Efficient Yb-169 High-Dose-Rate Brachytherapy Source Production Using Reactivation

Purpose To present and quantify the effectiveness of a method for the efficient production of Yb-169 high-dose-rate brachytherapy sources with 27 Ci activity upon clinical delivery, which have about the same dose rate in water at 1 cm from the source center as 10 Ci Ir-192 sources. Materials A theoretical framework for Yb-169 source activation and reactivation using thermal neutrons in a research reactor and Yb-168-Yb2O3 precursor is derived and benchmarked against published data. The model is dependent primarily on precursor Yb-168 enrichment percentage, active source volume of the active element, and average thermal neutron flux within the active source. Results Efficiency gains in Yb-169 source production are achievable through reactivation, and the gains increase with active source volume.
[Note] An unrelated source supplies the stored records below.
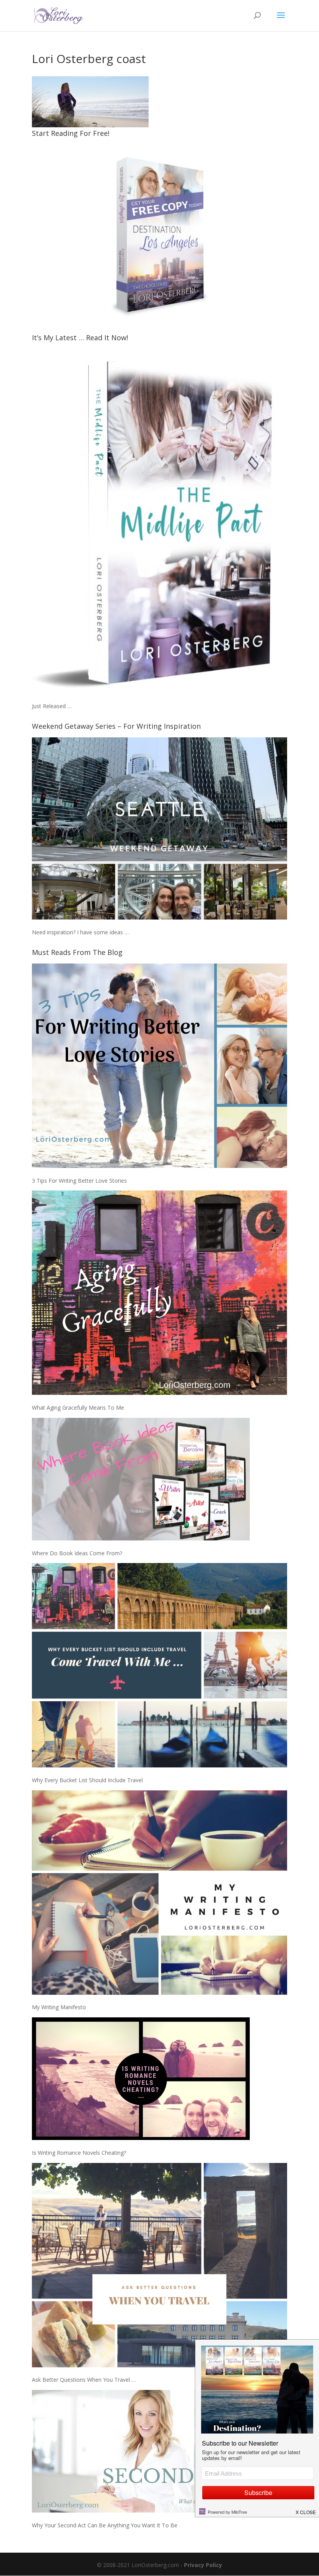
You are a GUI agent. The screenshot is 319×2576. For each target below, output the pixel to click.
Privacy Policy (203, 2565)
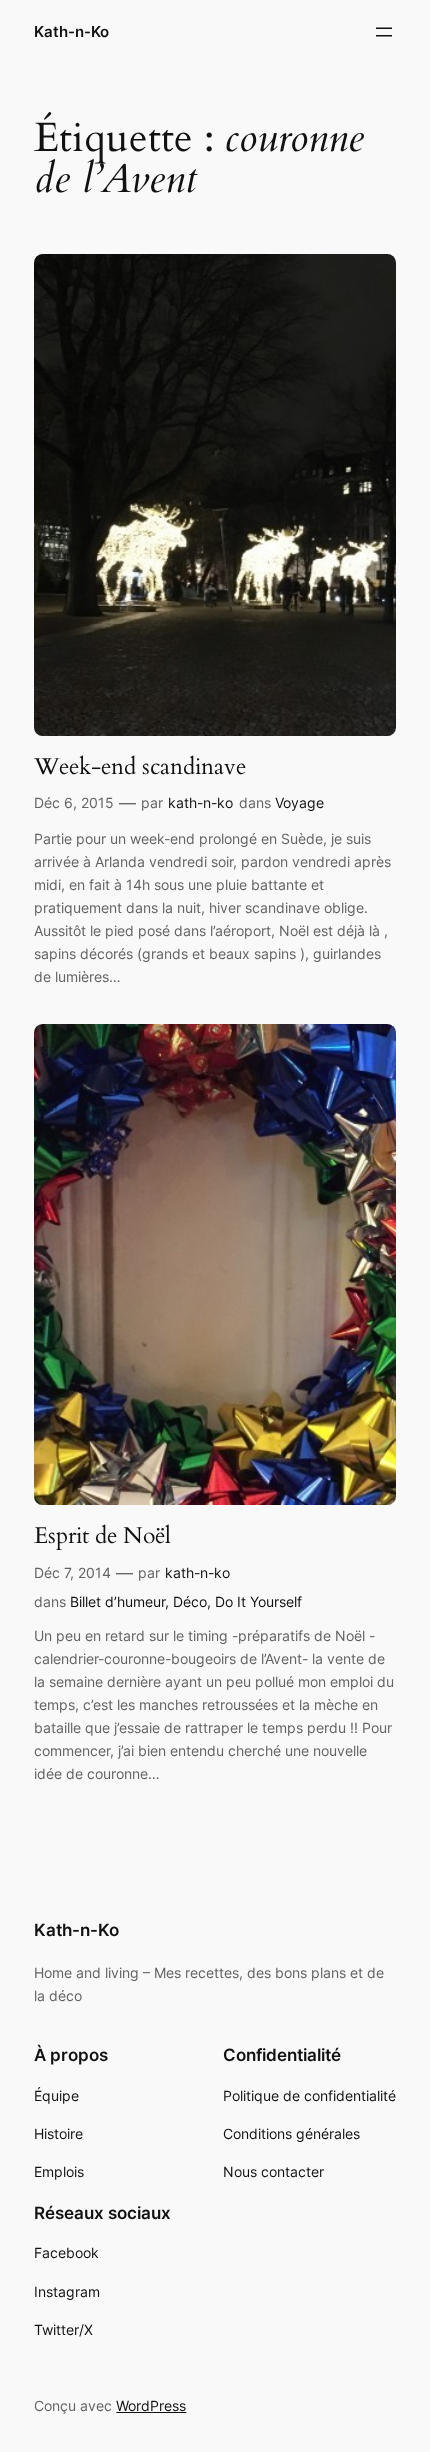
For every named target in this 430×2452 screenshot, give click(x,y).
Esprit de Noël (102, 1536)
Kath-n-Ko (71, 32)
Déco (190, 1601)
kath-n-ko (200, 802)
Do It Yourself (258, 1601)
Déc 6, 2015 (74, 802)
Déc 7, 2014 (72, 1572)
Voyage (299, 802)
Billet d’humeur (117, 1601)
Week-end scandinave (140, 767)
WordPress (151, 2405)
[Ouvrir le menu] (384, 32)
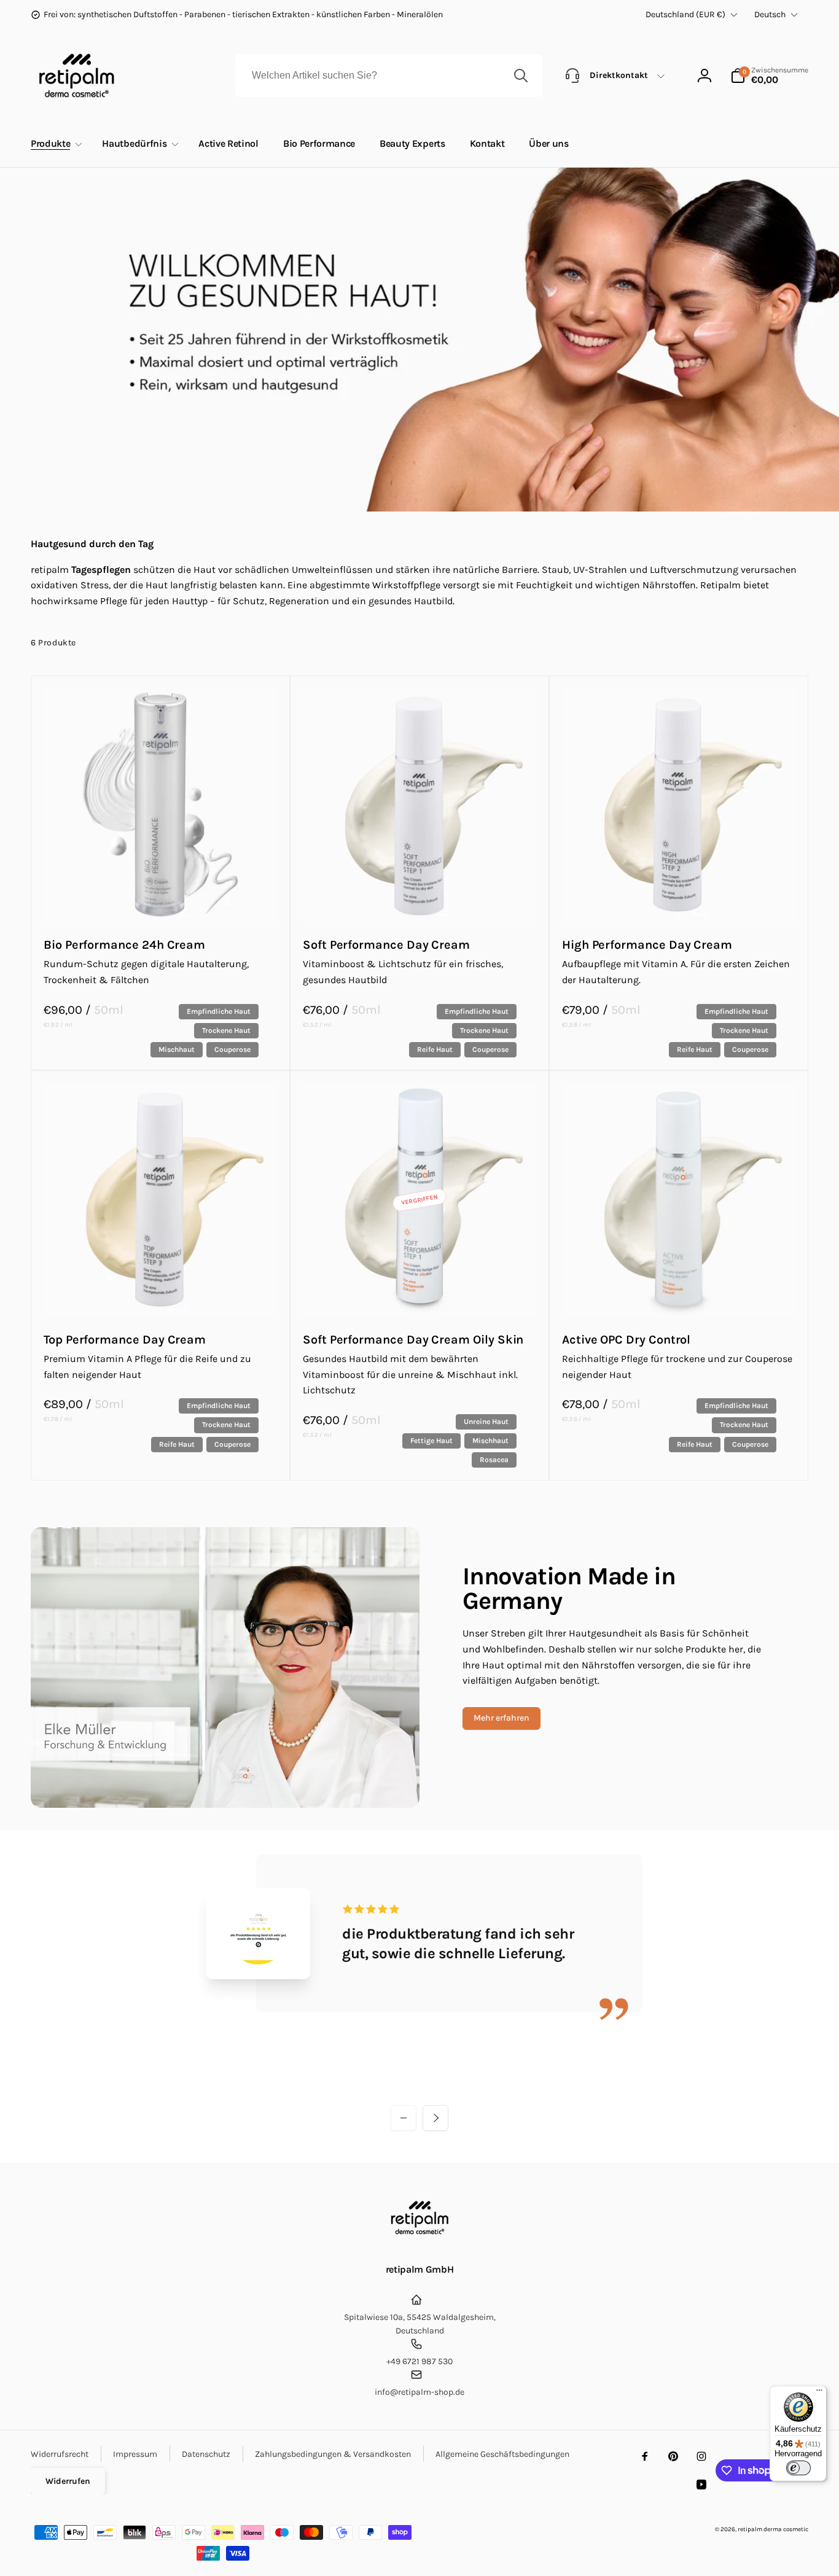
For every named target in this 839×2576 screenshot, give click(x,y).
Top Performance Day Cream (125, 1340)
For an average thermal neutron flux within the active source of 1 x 10(14) n cm(-2) s(-1), increasing the active source volume from 1 to 3 mm(3) decreased reactor-days needed to generate one clinic-year of Yb-169 from 256 days yr(-1) to 59 days yr(-1), and 82%-enriched precursor dropped from 80 mg yr(-1) to 21 mg yr(-1). A resource reduction of 74%-77% is predicted for an active source volume increase from 1 to 3 mm(3). Conclusions Dramatic cost savings are achievable in Yb-169 source production costs through reactivation if active sources larger than 1 mm(3) are used.